**WHAT TO WORK ON**. Without changing anything, copy out each entry.

**SUPPLIED INFORMATION**.
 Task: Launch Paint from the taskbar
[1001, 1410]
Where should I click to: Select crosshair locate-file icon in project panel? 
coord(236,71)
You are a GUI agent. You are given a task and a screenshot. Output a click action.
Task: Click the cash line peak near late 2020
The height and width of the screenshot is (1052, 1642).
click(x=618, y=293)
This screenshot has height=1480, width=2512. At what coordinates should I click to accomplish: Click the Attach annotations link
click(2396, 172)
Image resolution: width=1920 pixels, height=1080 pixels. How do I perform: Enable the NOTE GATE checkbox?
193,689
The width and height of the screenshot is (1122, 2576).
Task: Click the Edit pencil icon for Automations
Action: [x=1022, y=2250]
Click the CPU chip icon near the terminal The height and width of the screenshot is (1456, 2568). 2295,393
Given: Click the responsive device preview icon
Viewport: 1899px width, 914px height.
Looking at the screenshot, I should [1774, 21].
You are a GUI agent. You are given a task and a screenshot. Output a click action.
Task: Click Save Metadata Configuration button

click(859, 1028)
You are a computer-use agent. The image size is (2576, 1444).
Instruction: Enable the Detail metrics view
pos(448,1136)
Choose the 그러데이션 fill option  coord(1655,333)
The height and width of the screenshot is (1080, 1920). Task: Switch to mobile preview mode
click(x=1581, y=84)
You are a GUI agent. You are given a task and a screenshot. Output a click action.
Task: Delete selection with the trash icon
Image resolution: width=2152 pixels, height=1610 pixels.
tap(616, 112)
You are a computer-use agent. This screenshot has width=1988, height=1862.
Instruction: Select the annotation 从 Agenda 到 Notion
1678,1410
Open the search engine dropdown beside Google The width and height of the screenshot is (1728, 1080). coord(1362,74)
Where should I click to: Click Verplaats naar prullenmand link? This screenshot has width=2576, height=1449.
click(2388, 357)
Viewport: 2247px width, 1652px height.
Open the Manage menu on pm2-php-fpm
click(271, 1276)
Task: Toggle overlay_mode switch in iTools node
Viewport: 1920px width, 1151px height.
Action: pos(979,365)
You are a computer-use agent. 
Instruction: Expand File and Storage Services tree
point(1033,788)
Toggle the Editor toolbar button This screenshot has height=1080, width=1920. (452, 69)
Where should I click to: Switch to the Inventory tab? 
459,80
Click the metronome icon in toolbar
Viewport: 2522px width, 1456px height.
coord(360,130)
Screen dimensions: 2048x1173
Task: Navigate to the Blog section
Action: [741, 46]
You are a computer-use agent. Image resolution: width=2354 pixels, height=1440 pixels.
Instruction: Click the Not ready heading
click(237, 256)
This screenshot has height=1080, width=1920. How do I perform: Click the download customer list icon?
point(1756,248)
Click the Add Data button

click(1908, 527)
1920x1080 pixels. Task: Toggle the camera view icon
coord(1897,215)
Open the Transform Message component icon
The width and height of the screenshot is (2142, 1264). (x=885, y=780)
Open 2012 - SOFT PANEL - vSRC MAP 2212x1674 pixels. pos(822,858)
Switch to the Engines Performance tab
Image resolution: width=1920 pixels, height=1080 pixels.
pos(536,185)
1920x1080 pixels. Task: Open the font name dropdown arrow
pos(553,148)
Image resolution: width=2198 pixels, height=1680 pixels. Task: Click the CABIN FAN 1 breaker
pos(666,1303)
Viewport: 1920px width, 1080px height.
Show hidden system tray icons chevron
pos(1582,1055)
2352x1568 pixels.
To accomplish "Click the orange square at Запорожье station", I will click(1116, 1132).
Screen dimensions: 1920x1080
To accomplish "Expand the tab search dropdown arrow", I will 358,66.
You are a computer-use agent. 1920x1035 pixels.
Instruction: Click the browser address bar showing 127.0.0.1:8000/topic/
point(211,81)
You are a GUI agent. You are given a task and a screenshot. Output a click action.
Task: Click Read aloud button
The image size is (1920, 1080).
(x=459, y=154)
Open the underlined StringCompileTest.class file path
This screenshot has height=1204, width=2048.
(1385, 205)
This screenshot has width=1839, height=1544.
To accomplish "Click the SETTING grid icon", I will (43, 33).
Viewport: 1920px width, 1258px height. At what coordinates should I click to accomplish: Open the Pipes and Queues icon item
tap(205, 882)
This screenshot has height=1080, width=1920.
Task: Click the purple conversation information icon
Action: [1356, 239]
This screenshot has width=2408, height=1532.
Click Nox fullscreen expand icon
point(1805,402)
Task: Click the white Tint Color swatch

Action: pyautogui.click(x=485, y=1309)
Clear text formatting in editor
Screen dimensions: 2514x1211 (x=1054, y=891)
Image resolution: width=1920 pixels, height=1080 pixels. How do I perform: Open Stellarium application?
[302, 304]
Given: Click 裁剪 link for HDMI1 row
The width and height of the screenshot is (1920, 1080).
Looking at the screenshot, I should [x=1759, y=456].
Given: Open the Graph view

**EXERCISE RESULT**.
 Task: Launch Paint from the taskbar
[1001, 1410]
Where should I click to: Select crosshair locate-file icon in project panel? 
coord(236,71)
You are a GUI agent. You are given a task and a screenshot. Output a click action.
Task: Click the cash line peak near late 2020
The height and width of the screenshot is (1052, 1642).
click(x=618, y=293)
This screenshot has height=1480, width=2512. At what coordinates should I click to accomplish: Click the Attach annotations link
click(2396, 172)
Image resolution: width=1920 pixels, height=1080 pixels. How do I perform: Enable the NOTE GATE checkbox?
193,689
The width and height of the screenshot is (1122, 2576).
Task: Click the Edit pencil icon for Automations
Action: [x=1022, y=2250]
Click the CPU chip icon near the terminal The height and width of the screenshot is (1456, 2568). 2295,393
Given: Click the responsive device preview icon
Viewport: 1899px width, 914px height.
Looking at the screenshot, I should [1774, 21].
You are a GUI agent. You are given a task and a screenshot. Output a click action.
Task: Click Save Metadata Configuration button

click(859, 1028)
You are a computer-use agent. The image size is (2576, 1444).
Instruction: Enable the Detail metrics view
pos(448,1136)
Choose the 그러데이션 fill option  coord(1655,333)
The height and width of the screenshot is (1080, 1920). Task: Switch to mobile preview mode
click(x=1581, y=84)
You are a GUI agent. You are given a task and a screenshot. Output a click action.
Task: Delete selection with the trash icon
Image resolution: width=2152 pixels, height=1610 pixels.
tap(616, 112)
You are a computer-use agent. This screenshot has width=1988, height=1862.
Instruction: Select the annotation 从 Agenda 到 Notion
1678,1410
Open the search engine dropdown beside Google The width and height of the screenshot is (1728, 1080). coord(1362,74)
Where should I click to: Click Verplaats naar prullenmand link? This screenshot has width=2576, height=1449.
click(2388, 357)
Viewport: 2247px width, 1652px height.
Open the Manage menu on pm2-php-fpm
click(271, 1276)
Task: Toggle overlay_mode switch in iTools node
Viewport: 1920px width, 1151px height.
Action: pos(979,365)
You are a computer-use agent. 
Instruction: Expand File and Storage Services tree
point(1033,788)
Toggle the Editor toolbar button This screenshot has height=1080, width=1920. (452, 69)
Where should I click to: Switch to the Inventory tab? 
459,80
Click the metronome icon in toolbar
Viewport: 2522px width, 1456px height.
coord(360,130)
Screen dimensions: 2048x1173
Task: Navigate to the Blog section
Action: [741, 46]
You are a computer-use agent. Image resolution: width=2354 pixels, height=1440 pixels.
Instruction: Click the Not ready heading
click(237, 256)
This screenshot has height=1080, width=1920. How do I perform: Click the download customer list icon?
point(1756,248)
Click the Add Data button

click(1908, 527)
1920x1080 pixels. Task: Toggle the camera view icon
coord(1897,215)
Open the Transform Message component icon
The width and height of the screenshot is (2142, 1264). (x=885, y=780)
Open 2012 - SOFT PANEL - vSRC MAP 2212x1674 pixels. pos(822,858)
Switch to the Engines Performance tab
Image resolution: width=1920 pixels, height=1080 pixels.
pos(536,185)
1920x1080 pixels. Task: Open the font name dropdown arrow
pos(553,148)
Image resolution: width=2198 pixels, height=1680 pixels. Task: Click the CABIN FAN 1 breaker
pos(666,1303)
Viewport: 1920px width, 1080px height.
Show hidden system tray icons chevron
pos(1582,1055)
2352x1568 pixels.
To accomplish "Click the orange square at Запорожье station", I will click(1116, 1132).
Screen dimensions: 1920x1080
To accomplish "Expand the tab search dropdown arrow", I will 358,66.
You are a computer-use agent. 1920x1035 pixels.
Instruction: Click the browser address bar showing 127.0.0.1:8000/topic/
point(211,81)
You are a GUI agent. You are given a task and a screenshot. Output a click action.
Task: Click Read aloud button
The image size is (1920, 1080).
(x=459, y=154)
Open the underlined StringCompileTest.class file path
This screenshot has height=1204, width=2048.
(1385, 205)
This screenshot has width=1839, height=1544.
To accomplish "Click the SETTING grid icon", I will (43, 33).
Viewport: 1920px width, 1258px height. At what coordinates should I click to accomplish: Open the Pipes and Queues icon item
tap(205, 882)
This screenshot has height=1080, width=1920.
Task: Click the purple conversation information icon
Action: [1356, 239]
This screenshot has width=2408, height=1532.
Click Nox fullscreen expand icon
point(1805,402)
Task: Click the white Tint Color swatch

Action: pyautogui.click(x=485, y=1309)
Clear text formatting in editor
Screen dimensions: 2514x1211 (x=1054, y=891)
Image resolution: width=1920 pixels, height=1080 pixels. How do I perform: Open Stellarium application?
[302, 304]
Given: Click 裁剪 link for HDMI1 row
The width and height of the screenshot is (1920, 1080).
Looking at the screenshot, I should [x=1759, y=456].
Given: Open the Graph view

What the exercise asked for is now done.